If I was a nurse I’d be feeling pretty flat

Opinion: You know the saying “that hasn’t aged well”… Well, I usually hope that any opinion piece I write doesn’t age well. 

I hope that something I’m calling into question, or shining a light on can indeed change or be changed. 

I’m gutted to say that the thoughts I shared on our health system and our health minister haven’t changed … and my opinion piece on our drive show on the 22nd of June has indeed aged VERY WELL. 

So to prove my point, I’m going to share it again - with some minor changes of course, since A LOT can happen in a month. 

So here goes …. 

If I was a nurse I’d be feeling pretty flat. 

Not only because I was tired, overworked, and burnt out … but because our Health Minister Andrew Little tried to tell me on our drive show last month that the very organisation tasked with protecting nurses' rights has no credibility.

That was Andrew Little using gripes over pay negotiations to try and discredit the claim by the New Zealand Nurses Organisation that we’re in the middle of a health crisis. 

Our Health Minister saying they shouldn’t be believed because of things that happened during salary talks. 

It’s not the first time he's said this either, going on to be interviewed by programs and newsrooms across the country saying exactly the same thing. 

Whether you like the NZNO’s stance on pay or not... they are the voice of many of the country’s frontline nurses… and right now they’re screaming for help. 

So if our nurses can’t be believed, does that mean the rest of the health sector can’t as well? Because what we have to remember is that it’s not just nurses calling it a crisis - it’s doctors, patients, support workers and the aged care sector too. 
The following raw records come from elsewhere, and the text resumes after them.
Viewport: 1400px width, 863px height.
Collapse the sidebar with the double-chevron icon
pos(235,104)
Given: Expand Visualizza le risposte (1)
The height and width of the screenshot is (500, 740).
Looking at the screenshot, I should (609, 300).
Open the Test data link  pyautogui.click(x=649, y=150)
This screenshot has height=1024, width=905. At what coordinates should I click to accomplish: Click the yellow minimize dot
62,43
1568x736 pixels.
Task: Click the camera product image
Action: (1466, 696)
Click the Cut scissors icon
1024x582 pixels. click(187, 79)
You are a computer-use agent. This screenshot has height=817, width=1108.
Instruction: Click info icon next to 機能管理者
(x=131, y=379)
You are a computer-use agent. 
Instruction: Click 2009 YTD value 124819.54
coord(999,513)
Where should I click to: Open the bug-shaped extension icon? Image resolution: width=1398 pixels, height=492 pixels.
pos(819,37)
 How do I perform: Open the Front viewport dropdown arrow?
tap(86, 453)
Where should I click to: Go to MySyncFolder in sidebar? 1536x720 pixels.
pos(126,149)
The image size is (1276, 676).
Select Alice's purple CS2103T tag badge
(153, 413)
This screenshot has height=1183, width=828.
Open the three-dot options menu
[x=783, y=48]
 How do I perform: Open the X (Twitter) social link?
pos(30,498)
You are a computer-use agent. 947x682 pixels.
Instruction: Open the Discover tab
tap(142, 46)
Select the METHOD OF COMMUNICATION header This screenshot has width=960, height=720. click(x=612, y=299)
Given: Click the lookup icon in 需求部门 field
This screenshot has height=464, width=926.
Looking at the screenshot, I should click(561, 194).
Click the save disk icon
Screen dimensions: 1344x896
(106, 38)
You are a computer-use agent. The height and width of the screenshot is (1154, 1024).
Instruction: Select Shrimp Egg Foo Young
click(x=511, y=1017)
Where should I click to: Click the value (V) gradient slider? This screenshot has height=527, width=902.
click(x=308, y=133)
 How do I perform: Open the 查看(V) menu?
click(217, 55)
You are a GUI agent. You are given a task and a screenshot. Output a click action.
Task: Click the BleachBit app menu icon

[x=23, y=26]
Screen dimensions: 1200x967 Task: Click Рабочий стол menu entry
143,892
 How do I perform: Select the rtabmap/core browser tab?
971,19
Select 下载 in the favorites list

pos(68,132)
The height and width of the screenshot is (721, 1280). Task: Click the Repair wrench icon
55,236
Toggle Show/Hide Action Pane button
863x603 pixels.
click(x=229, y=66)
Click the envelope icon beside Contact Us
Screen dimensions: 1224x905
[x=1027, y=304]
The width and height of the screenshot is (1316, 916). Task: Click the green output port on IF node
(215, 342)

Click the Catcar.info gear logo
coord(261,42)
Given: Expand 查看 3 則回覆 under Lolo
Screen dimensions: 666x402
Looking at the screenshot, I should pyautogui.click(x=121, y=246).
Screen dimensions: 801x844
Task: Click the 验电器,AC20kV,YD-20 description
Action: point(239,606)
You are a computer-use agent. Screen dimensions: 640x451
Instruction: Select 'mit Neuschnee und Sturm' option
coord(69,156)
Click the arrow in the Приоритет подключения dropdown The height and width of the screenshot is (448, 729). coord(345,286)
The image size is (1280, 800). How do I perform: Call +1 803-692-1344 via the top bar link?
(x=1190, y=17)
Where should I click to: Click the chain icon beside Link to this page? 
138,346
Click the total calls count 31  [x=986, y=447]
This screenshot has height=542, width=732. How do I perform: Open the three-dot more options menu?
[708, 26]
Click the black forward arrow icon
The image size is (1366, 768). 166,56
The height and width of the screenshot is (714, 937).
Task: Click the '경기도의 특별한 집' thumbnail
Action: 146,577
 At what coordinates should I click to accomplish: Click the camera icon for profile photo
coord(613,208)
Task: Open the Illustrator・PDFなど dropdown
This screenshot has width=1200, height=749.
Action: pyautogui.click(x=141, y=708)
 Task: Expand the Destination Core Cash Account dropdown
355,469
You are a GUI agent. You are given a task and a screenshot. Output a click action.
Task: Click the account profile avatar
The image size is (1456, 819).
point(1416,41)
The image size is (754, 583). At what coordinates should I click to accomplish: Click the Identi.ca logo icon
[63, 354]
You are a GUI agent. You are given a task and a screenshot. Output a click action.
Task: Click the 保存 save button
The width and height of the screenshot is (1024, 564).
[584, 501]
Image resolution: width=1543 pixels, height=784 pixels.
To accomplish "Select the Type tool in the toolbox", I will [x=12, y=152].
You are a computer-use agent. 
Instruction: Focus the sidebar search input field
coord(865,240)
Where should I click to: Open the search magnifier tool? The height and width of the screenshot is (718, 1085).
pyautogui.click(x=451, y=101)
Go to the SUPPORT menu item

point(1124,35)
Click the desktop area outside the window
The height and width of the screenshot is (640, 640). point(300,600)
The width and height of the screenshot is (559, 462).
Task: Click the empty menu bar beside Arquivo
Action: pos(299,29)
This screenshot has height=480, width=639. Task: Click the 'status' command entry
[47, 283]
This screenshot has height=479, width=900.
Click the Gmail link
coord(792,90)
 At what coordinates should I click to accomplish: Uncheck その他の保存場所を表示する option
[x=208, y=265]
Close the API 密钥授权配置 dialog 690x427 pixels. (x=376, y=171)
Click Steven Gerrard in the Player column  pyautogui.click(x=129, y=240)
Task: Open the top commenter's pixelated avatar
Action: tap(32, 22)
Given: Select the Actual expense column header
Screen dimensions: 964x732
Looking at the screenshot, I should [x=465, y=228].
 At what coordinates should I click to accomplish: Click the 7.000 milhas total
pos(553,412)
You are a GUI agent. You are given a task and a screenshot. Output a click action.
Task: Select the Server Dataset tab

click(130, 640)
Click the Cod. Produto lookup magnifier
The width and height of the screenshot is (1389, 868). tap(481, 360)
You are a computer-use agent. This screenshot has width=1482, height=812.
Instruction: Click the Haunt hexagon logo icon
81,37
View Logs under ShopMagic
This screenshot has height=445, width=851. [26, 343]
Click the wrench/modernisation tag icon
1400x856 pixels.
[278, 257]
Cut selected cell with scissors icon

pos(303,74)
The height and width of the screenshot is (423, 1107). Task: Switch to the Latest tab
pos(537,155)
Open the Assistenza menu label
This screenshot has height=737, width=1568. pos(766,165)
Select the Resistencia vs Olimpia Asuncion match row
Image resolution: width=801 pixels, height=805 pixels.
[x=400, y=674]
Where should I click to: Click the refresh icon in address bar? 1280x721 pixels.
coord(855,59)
Many doctors are fearful of the mistakes they could make because they’re so overworked, many have thousands of patients on their roster, and many are burnt out. 

The NZ College of GPs says there are some parts of the country where there’s just one GP to every 3,500 patients when it should be one to every 1,400. 

Then there are the long wait times in our Emergency Departments and the fact that more than 900 beds in the aged care sector are closed because they don’t have the staff. 

Last week, Andrew Little was hand-delivered messages from 2,700 nurses. 

99 percent of them said the system was in crisis, or well beyond it... and 72% percent have or are making plans to leave the profession.

Many of them wrote through tears, and they are done with the Government’s insistence that this is a temporary situation caused by COVID and a cold winter. 

We tried to interview the Minister after he received the messages, but all he provided us with was this statement. 

“I appreciated the opportunity to meet frontline nurses representing their colleagues, they left me some material to read and I appreciated the constructive discussion that we had.”

Not constructive enough to finally call it what it is. 

So why won’t he? 

He told me last month that it’s just a system “under pressure”… because not every hospital is experiencing the same pressures as others. 

He also told me that he’s not interested in names and labels, but most people know that the first step to recovery is admitting you have a problem. 

I think it’s time to admit we’ve got one.  

This isn’t about the negotiating table, this is about people’s lives. 

If we don’t do something now, we could lose more of them.